Patients' adoption of the e-appointment scheduling service: A case study in primary healthcare
RIS ID
92448
Abstract
The aim of this study is to investigate patients’ initial acceptance and ongoing use of a simple but typical type of consumer e-health service – an eappointment scheduling (EAS) system – in order to identify facilitators and barriers for patients’ adoption of e-health services in primary healthcare. In-depth, semi-structured interviews were conducted to gather patients’ background information, their awareness of the system, their feedbacks on the characteristics of the system, and their reasons for use or not use the system.

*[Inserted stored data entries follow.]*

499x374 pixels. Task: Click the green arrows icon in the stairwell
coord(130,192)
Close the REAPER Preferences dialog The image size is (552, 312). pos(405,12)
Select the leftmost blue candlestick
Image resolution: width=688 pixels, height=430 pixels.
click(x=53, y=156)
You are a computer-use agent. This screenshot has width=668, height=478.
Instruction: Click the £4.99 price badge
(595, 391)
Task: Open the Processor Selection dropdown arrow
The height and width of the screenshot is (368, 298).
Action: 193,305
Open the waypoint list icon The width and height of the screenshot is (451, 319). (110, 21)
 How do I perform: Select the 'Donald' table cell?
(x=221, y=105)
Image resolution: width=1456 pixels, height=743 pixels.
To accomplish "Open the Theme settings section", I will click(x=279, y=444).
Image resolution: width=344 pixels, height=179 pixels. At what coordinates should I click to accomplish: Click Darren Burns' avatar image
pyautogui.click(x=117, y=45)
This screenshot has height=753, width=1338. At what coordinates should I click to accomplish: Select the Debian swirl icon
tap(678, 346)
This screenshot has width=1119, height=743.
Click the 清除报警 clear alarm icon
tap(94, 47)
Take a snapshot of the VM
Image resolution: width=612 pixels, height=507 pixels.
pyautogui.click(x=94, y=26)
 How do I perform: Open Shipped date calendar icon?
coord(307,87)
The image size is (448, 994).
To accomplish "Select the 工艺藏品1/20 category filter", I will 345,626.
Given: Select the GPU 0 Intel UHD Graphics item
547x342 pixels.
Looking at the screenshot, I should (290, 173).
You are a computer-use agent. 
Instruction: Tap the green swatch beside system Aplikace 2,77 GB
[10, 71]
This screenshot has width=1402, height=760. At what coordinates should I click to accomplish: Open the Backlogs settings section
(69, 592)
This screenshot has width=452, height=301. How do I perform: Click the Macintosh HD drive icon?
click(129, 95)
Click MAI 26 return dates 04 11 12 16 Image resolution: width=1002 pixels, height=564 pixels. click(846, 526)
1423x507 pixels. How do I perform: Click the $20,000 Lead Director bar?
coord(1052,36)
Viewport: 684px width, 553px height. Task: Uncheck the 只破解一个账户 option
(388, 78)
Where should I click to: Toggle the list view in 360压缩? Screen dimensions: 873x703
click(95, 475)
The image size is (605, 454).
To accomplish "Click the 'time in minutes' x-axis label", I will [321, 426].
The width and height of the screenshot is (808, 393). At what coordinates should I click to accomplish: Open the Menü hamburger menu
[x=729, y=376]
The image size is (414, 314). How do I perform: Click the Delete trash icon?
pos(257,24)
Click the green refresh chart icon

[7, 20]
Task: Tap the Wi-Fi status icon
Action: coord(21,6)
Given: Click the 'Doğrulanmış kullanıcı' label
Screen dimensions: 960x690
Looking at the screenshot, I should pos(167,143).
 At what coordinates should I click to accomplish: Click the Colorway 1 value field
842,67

A total of 125 patients aged between 17 and 74 were interviewed. Study results show that 89% of the interviewed patients had shown reluctance to adopt this online service. The identified barriers for acceptance include many patients’ lack of access to the internet, lack of awareness of the service, low computer skills and incompatibility of the online appointment service with many patients’ habits of face-to-face or phone-call based medical appointment making. Health service providers need to consider the general public’s acceptance for online services before implementing consumer e-health systems.
Publication Details
Zhang, X., Yu, P. & Yan, J. (2014). Patients' adoption of the e-appointment scheduling service: A case study in primary healthcare. In H. Grain, F. Martin-Sanchez & L. Schaper (Eds.), Investing in E-Health: People, Knowledge and Technology for a Healthy Future (pp. 176-181). Netherlands: IOS Press.